Ahead of The University of Melbourne’s major new group exhibition, The same crowd never gathers twice, presented at Buxton Contemporary until 13 October 2024, T Australia sat down with artist Yona Lee to talk about the cello, geometric sculptures and using running water in her work for the first time.
Along with Lee, the exhibition features 5 other leading international and Australian artists: Cate Consandine, Riana Head-Toussaint, Taryn Simon, Angela Goh and Laresa Kosloff.
T Australia: Your art is so tactile and performative but also quirky and beautiful at the same time. Did you always want to be an artist?
Yona Lee: Actually, I wanted to be a cellist and have played since I was six-years-old. I spent my teen years prepping to go to music school, getting those grades and I did audition and got in. I was fairly serious about it but towards the end of it I had an injury on my wrist and I couldn’t continue and I had to choose a different pathway. I realised that I had always loved making and drawing so instead of going to music school, I collected all these drawings and paintings I’d done in my free time and I applied for art school. I didn’t really have an idea that an artist could be a profession and it wasn’t really until the last year of art school that I started thinking about what to do afterwards. It sort of happened naturally.
T Australia: Did you work in other mediums before finding what you are known for – installations, objects and structure?
Yona Lee: What got me excited about sculpture was materials and objects in space. A lot of descriptive language for classical music and sculpture share words – rhythm, pattern, composition, space, body and form. With music these are abstract concepts but with sculpture they become real and physical things. The material language of my work that I’m known for, I arrived at quite early on. My work and I have gone on quite a journey together. It is iterative and generative and always evolving.
T Australia: Tell me about your works for The same crowd never gathers twice? Is it a collaborative work with the other artists or do you all occupy separate spaces?
Yona Lee: The invitation from the institution and the curator was to create a new work that would be dedicated to the space. It’s a sculpture for the Heritage Gallery in Buxton Contemporary, and it’s the only work in those rooms. It’s a space that is often divided up and where the works are hung on the walls. For my work, we’ve removed the partitions to make the space into one room, opened the blinds and the sculpture is positioned in places that are not usually occupied by artwork – like the ceiling trusses, middle of the floor and the garden outside. It’s the first time I’ve used running water in an indoor sculpture and this is something I’m excited about taking further in my work.

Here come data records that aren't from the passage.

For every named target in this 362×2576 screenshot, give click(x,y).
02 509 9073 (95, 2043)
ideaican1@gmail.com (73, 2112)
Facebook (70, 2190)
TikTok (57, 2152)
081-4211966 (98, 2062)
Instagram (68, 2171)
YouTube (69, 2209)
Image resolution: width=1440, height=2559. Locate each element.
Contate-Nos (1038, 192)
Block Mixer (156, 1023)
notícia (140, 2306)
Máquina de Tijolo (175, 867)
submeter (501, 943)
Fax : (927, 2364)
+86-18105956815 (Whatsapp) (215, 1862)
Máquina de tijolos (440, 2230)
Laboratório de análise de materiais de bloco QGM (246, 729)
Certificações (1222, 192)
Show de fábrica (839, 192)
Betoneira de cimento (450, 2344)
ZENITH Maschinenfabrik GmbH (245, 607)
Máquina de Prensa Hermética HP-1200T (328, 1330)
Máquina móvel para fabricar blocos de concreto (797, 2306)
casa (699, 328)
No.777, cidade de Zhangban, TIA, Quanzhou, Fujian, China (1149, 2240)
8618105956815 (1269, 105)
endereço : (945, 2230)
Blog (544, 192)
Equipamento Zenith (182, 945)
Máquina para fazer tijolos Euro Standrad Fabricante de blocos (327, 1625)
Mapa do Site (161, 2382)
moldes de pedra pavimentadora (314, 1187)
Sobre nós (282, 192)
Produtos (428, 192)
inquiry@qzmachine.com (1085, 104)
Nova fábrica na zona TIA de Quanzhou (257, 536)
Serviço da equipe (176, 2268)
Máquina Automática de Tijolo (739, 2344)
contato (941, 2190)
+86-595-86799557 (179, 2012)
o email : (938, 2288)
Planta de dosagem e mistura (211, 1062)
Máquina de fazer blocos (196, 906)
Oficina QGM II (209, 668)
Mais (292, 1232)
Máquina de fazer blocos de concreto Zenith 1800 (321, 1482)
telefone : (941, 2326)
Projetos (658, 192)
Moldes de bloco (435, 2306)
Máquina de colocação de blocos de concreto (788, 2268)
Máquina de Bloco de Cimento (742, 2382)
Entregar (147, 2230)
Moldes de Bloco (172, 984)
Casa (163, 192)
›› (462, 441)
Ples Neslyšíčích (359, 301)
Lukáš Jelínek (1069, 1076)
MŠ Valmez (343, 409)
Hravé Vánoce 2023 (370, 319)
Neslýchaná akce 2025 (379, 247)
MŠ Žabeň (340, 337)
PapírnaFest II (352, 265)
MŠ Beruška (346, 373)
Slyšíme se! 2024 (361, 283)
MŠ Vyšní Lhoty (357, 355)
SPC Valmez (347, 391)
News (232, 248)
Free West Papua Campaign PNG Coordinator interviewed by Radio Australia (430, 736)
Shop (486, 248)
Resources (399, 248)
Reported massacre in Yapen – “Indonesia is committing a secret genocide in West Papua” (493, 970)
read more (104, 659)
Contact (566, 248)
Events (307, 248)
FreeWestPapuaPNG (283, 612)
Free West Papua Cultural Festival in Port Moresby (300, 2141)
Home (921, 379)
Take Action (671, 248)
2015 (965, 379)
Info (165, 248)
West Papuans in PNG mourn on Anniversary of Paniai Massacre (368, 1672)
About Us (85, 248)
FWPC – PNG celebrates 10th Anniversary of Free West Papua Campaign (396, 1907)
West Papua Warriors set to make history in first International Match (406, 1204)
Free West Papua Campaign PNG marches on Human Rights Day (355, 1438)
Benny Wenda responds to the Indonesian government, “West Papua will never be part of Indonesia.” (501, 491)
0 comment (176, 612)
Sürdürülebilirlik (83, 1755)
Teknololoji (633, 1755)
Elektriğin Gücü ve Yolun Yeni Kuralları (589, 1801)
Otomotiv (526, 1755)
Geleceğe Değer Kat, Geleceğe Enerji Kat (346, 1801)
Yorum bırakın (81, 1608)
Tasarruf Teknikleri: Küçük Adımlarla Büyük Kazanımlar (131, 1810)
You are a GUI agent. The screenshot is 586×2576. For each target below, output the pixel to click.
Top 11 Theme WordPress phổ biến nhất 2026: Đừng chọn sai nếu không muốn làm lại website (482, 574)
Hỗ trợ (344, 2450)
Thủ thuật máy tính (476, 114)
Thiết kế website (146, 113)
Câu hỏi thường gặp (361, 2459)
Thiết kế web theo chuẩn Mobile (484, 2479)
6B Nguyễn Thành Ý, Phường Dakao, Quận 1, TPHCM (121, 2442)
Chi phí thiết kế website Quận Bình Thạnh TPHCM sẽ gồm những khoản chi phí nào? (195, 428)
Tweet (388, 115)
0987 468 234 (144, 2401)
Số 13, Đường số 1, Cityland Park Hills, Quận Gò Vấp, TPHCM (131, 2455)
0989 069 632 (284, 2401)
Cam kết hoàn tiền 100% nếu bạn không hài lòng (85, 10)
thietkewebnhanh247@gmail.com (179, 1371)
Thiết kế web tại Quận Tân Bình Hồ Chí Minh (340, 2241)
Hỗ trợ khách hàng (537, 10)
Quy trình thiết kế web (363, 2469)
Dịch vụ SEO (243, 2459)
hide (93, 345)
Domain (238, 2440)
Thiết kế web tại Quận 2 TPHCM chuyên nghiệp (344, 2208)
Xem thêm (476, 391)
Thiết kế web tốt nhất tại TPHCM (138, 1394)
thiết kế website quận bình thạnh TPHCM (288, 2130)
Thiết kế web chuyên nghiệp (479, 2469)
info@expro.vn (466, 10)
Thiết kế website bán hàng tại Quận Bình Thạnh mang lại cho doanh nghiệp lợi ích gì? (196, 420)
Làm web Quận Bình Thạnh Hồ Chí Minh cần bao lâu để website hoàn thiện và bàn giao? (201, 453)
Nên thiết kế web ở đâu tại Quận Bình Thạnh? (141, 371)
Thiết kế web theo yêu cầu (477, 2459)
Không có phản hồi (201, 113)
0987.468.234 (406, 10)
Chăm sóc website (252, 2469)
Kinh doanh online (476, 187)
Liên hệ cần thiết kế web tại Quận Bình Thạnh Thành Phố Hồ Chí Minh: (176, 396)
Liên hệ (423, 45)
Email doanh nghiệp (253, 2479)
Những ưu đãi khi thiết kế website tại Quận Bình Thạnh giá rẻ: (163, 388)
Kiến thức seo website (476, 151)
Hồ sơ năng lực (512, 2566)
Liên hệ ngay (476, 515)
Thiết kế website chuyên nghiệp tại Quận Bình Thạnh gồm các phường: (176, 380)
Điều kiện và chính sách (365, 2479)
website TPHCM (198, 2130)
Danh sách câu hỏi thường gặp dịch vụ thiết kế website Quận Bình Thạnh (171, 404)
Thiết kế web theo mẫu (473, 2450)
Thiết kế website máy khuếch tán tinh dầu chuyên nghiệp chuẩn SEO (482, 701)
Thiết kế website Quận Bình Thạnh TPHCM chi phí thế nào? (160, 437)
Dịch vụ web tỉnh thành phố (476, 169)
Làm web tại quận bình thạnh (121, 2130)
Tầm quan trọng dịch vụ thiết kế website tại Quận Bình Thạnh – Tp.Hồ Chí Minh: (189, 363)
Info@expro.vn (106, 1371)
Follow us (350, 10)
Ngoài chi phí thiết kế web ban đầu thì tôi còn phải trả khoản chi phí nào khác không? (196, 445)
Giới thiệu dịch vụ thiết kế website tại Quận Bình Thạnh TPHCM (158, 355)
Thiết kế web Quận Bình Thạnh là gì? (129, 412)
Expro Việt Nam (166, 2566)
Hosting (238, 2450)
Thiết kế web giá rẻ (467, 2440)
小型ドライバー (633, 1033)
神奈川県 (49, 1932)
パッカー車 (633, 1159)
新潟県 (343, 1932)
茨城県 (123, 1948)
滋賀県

T Australia: What do you hope viewers walk away with after seeing your works?
Yona Lee: I don’t have a specific message that I intend to communicate with my work. It’s more about the audience and their encounter with it. The objects and the materials are ordinary and recognisable from everyday life so people have their own associations but the way that things are arranged in space are unfamiliar and irrational.
T Australia: Who or what would you say are your biggest inspirations?
Yona Lee: There are amazing classical musicians that can perform the same piece again and again but it never feels the same. There is something iterative about performance in space that I find inspiring. Travelling in between cities and being in transit, I think about how all of these things that are made by us, humans, and like a mirror it reflects us. There is a tension between controlling things and being controlled by them.